Agentic workflows call the LLM multiple times per user request. The orchestrator models only its own routing overhead — each downstream LLM call accrues its own latency separately.

strategyPenalty = tree ? 5 : reflex ? 2 : 1
nodeLat += 10ms × avgSteps × strategyPenalty

chain

×1Linear tool calls. 3 steps = 30 ms orchestration overhead.

reflex

×2Feedback loops. Agent evaluates its own output before proceeding.

tree

×5Tree-of-thought: explores multiple reasoning paths in parallel — expensive.

multiStepFactor	1–20	Average number of LLM tool-call iterations per user request.
strategy	chain \| reflex \| tree	Reasoning strategy. Multiplies step overhead: chain×1, reflex×2, tree×5.

Document Parser / ETL

Document parsing latency grows with chunk size (more data per unit) and shrinks with parallelism.

chunkPenalty = chunkSizeBytes / 512
nodeLat += (25ms × chunkPenalty) / parallelJobs

chunkSizeBytes	128–8192	Size of each processed chunk. Larger chunks = more work per task = higher latency.
parallelJobs	1–100	Concurrent workers. Linearly reduces effective per-request latency.

Workflow Engine

Workflow engines (Temporal, n8n, Airflow) persist state at every step, adding a fixed 10 ms checkpoint overhead. Queuing latency activates above 80% concurrency saturation and grows as the overflow portion using an M/D/1 model (fixed service time, variable arrival). The penalty is (sat − 0.8) × 25ms — only the overflow fraction is penalised, not the full saturation value.

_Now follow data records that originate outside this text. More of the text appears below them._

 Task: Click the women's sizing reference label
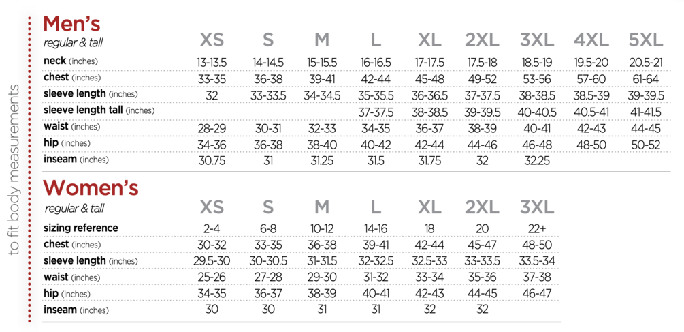pyautogui.click(x=81, y=228)
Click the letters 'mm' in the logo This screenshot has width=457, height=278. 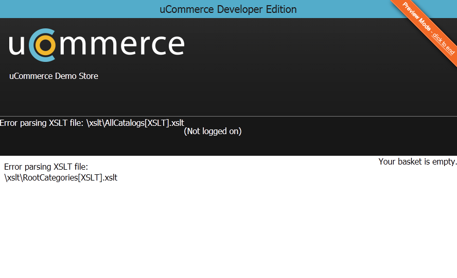pos(89,45)
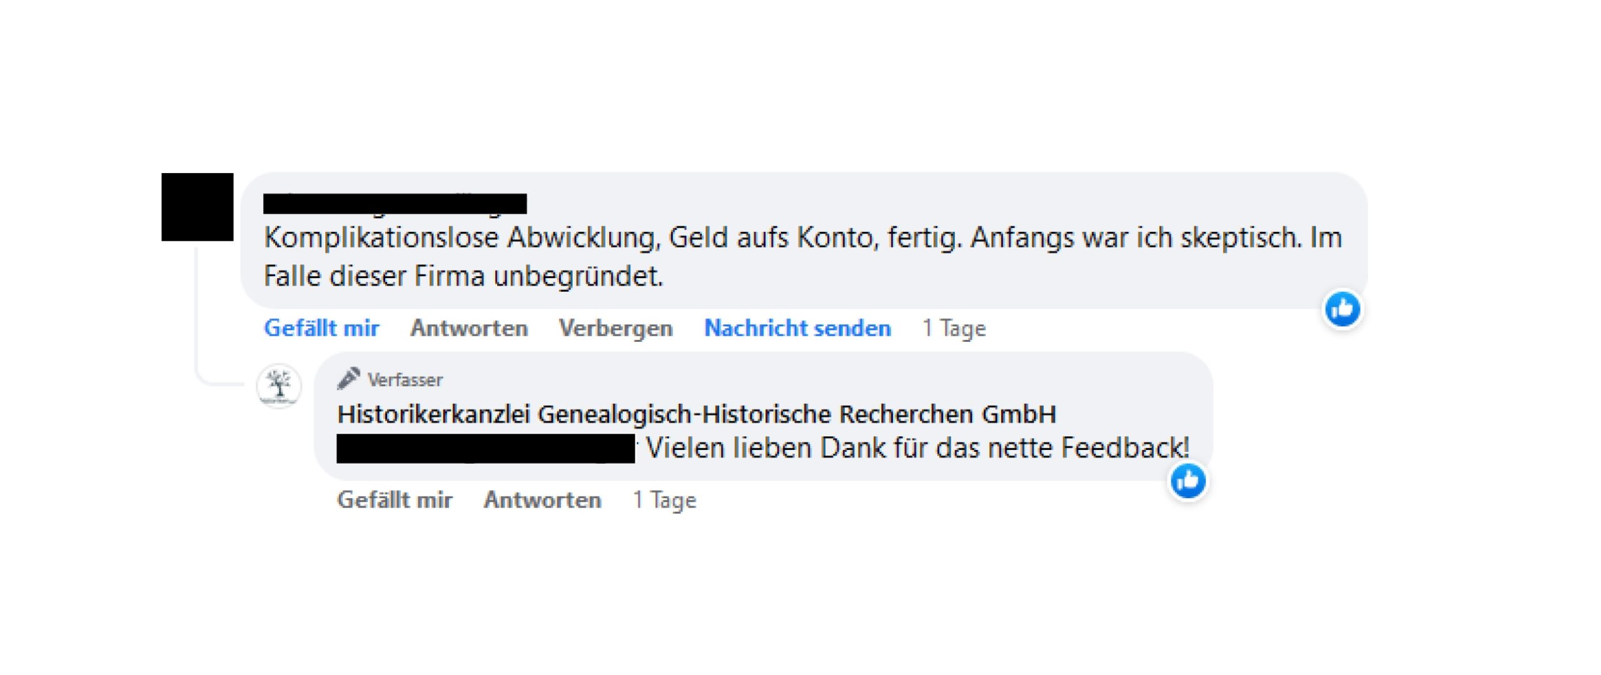Viewport: 1601px width, 675px height.
Task: Open the Historikerkanzlei tree logo avatar
Action: tap(279, 385)
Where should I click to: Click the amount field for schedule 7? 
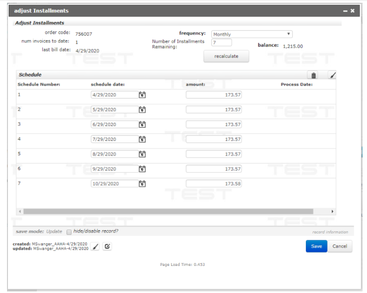point(214,184)
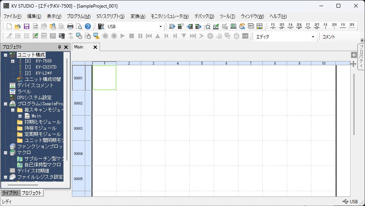Open the エディタ mode dropdown
The width and height of the screenshot is (365, 206).
313,37
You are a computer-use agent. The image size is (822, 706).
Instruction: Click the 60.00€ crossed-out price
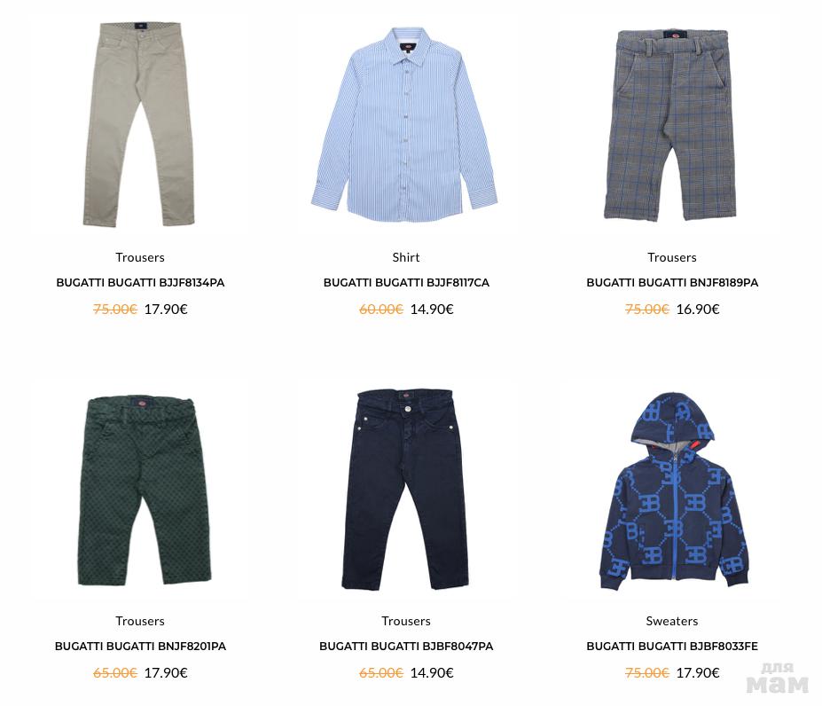381,309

nodeLat += 10ms (state persistence overhead)
execSaturation = effRPS / concurrency
if (execSaturation > 0.8) nodeLat += (execSaturation − 0.8) × 25ms

Utilisation uses Little's Law: active executions ≈ throughput × avg workflow duration (capped at 10 s). At default concurrency of 50: 100 RPS × 10 s / 50 slots = 20× over-subscribed → 2000% → clamped to 100%. At 2 RPS × 10 s = 20 active / 50 slots → 40% utilisation.

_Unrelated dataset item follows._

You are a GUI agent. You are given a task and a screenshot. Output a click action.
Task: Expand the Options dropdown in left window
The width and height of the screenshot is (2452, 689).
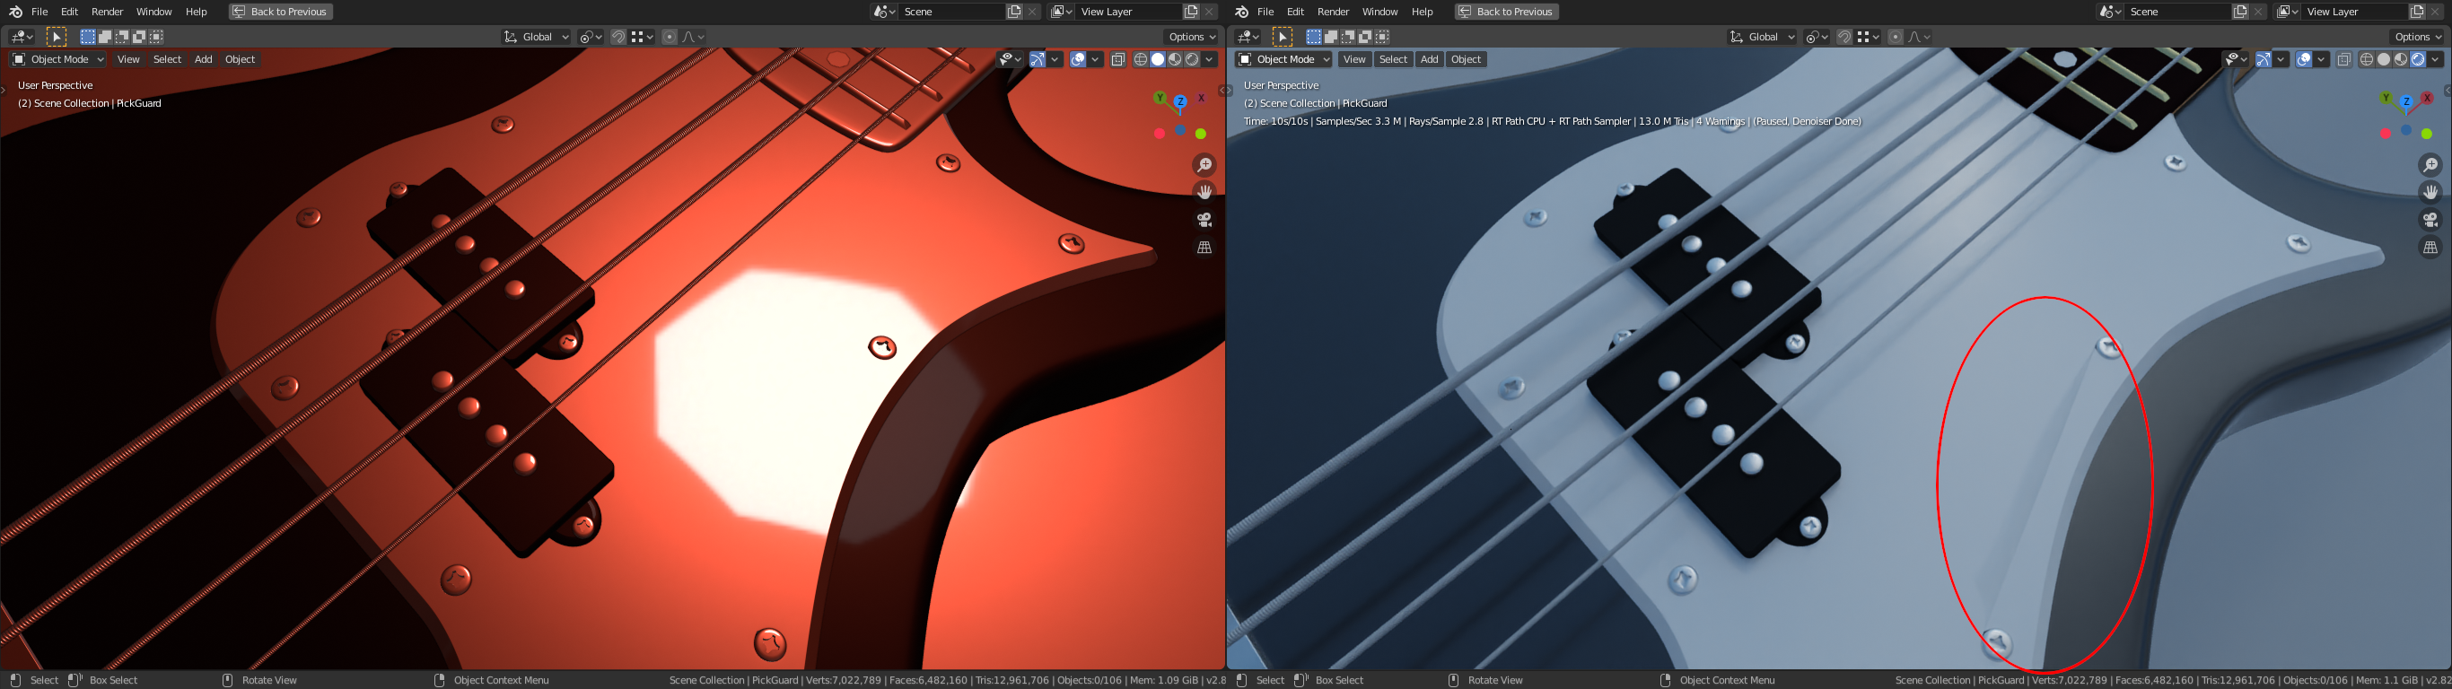pos(1192,37)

concurrency	10–5000	Maximum simultaneous workflow executions. Above 80% triggers overflow queuing penalty.
timeout	seconds (1–3600)	Per-step execution ceiling. Long steps may cascade into downstream timeouts.
retryPolicy	toggle	Auto-retry on step failure adds 50 ms retry overhead but clears transient errors.